🤖 AI Summary
Prior work lacks systematic evaluation of how data processing frameworks impact end-to-end deep learning training and inference—particularly regarding performance-energy trade-offs across data loading, preprocessing, and batch feeding stages in conjunction with GPU computation.
Method: We conduct the first comprehensive empirical study comparing Pandas, Polars, and Dask across diverse deep learning workloads—including CNNs and Transformers trained on ImageNet and WikiText—measuring runtime, memory footprint, disk I/O, and CPU/GPU power consumption under varying data scales and I/O characteristics.

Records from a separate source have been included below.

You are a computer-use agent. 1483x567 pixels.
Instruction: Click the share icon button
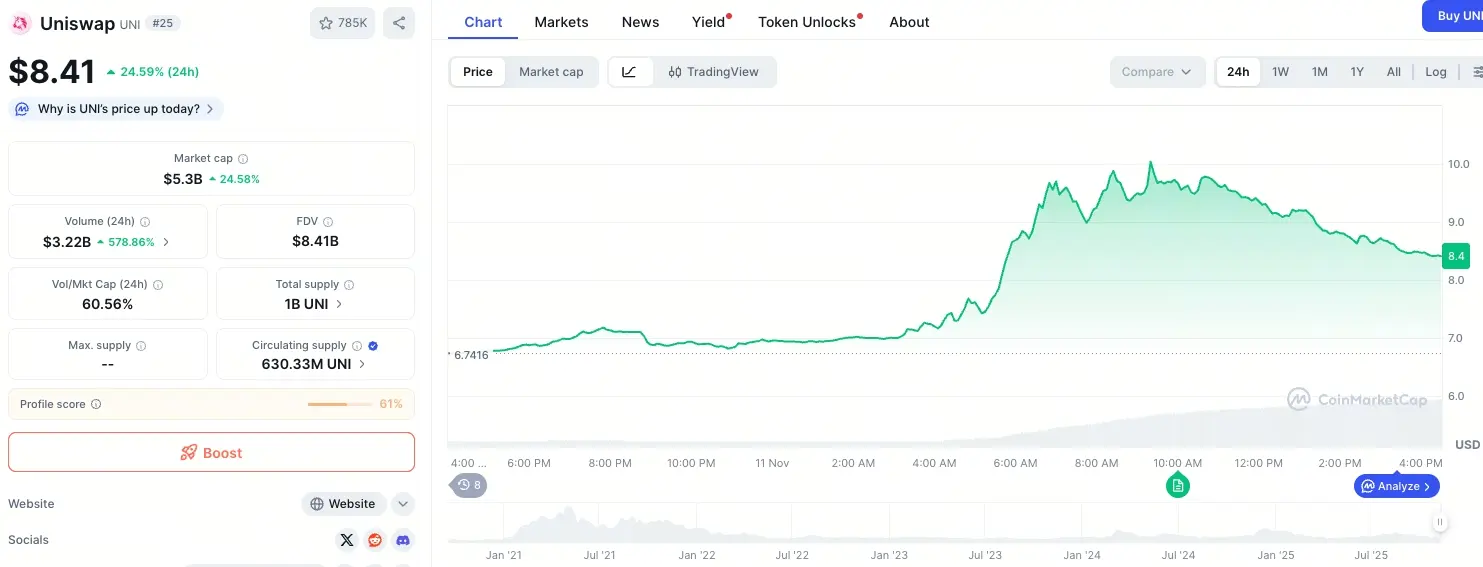coord(399,23)
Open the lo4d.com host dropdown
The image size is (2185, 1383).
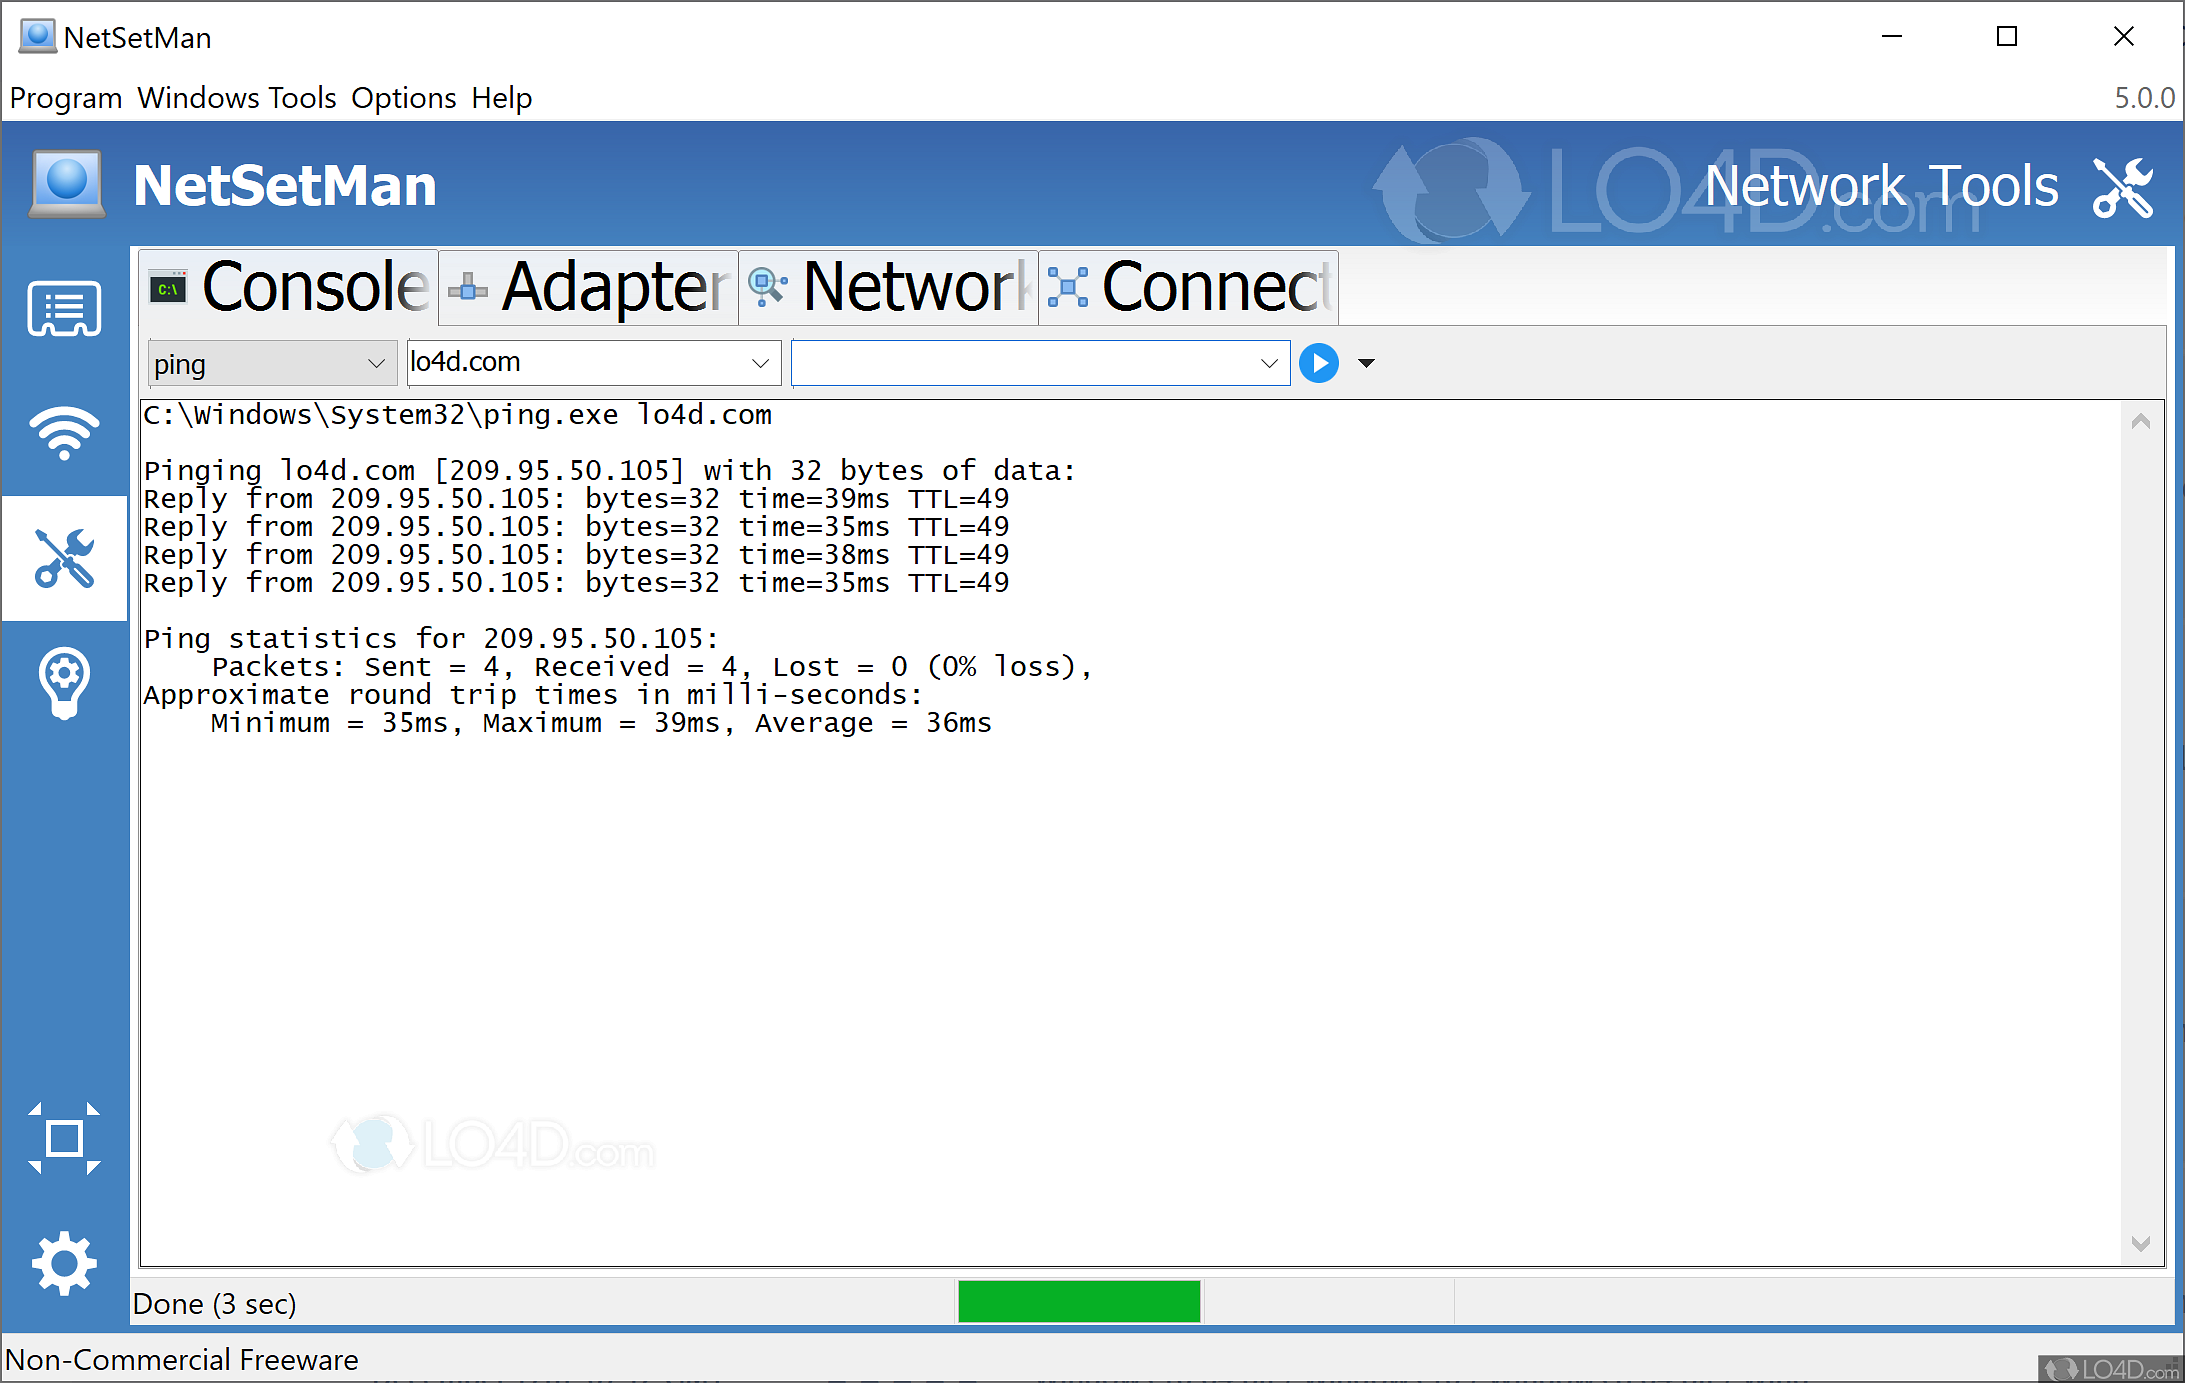pyautogui.click(x=760, y=363)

Contribution/Results: Polars achieves optimal latency–energy efficiency for medium-scale in-memory datasets; Dask scales effectively to ultra-large distributed workloads but exhibits lower energy efficiency; Pandas remains practical for small-batch, interactive tasks. Our findings bridge a critical gap in co-optimizing data engineering infrastructure with AI training pipelines, providing empirical guidance for green AI system design and framework selection in production ML systems.
📝 Abstract
This paper presents a detailed comparative analysis of the performance of three major Python data manipulation libraries - Pandas, Polars, and Dask - specifically when embedded within complete deep learning (DL) training and inference pipelines. The research bridges a gap in existing literature by studying how these libraries interact with substantial GPU workloads during critical phases like data loading, preprocessing, and batch feeding. The authors measured key performance indicators including runtime, memory usage, disk usage, and energy consumption (both CPU and GPU) across various machine learning models and datasets.